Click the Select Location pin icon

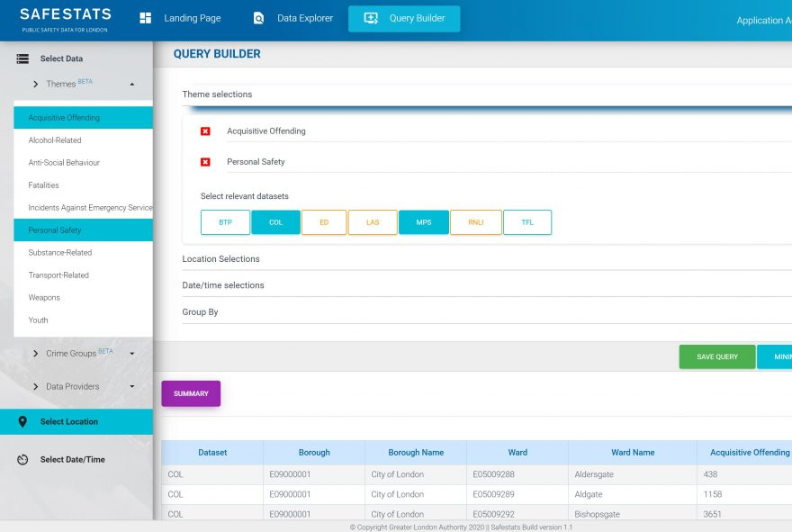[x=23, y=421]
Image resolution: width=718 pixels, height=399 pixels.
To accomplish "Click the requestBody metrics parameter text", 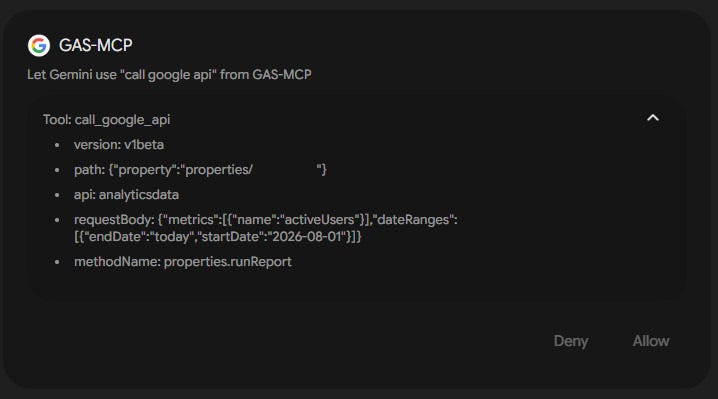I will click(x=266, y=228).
==
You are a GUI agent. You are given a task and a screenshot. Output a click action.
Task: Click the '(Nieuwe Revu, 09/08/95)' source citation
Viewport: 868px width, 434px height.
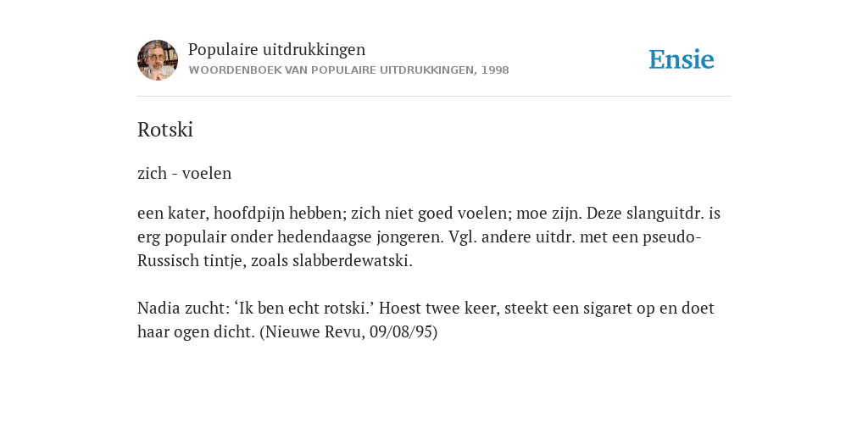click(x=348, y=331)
---
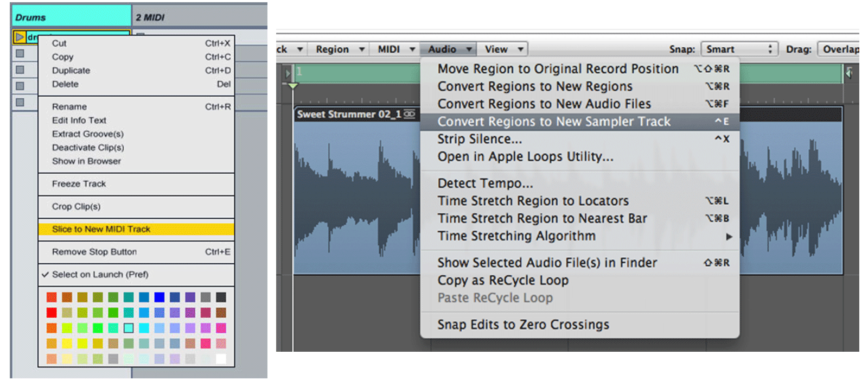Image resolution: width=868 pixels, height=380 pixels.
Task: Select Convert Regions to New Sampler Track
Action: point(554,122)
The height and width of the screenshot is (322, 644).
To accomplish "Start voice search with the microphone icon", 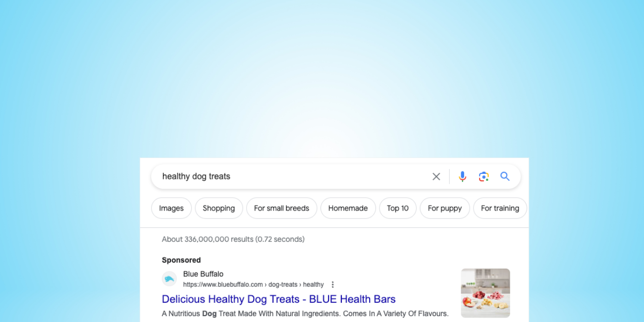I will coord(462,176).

* _Assignment_
Copy out every line of the data in which the word "screenshot" is found.

* _Task result_
You are a GUI agent. You are given a task and a screenshot. Output a click action.
The height and width of the screenshot is (322, 644).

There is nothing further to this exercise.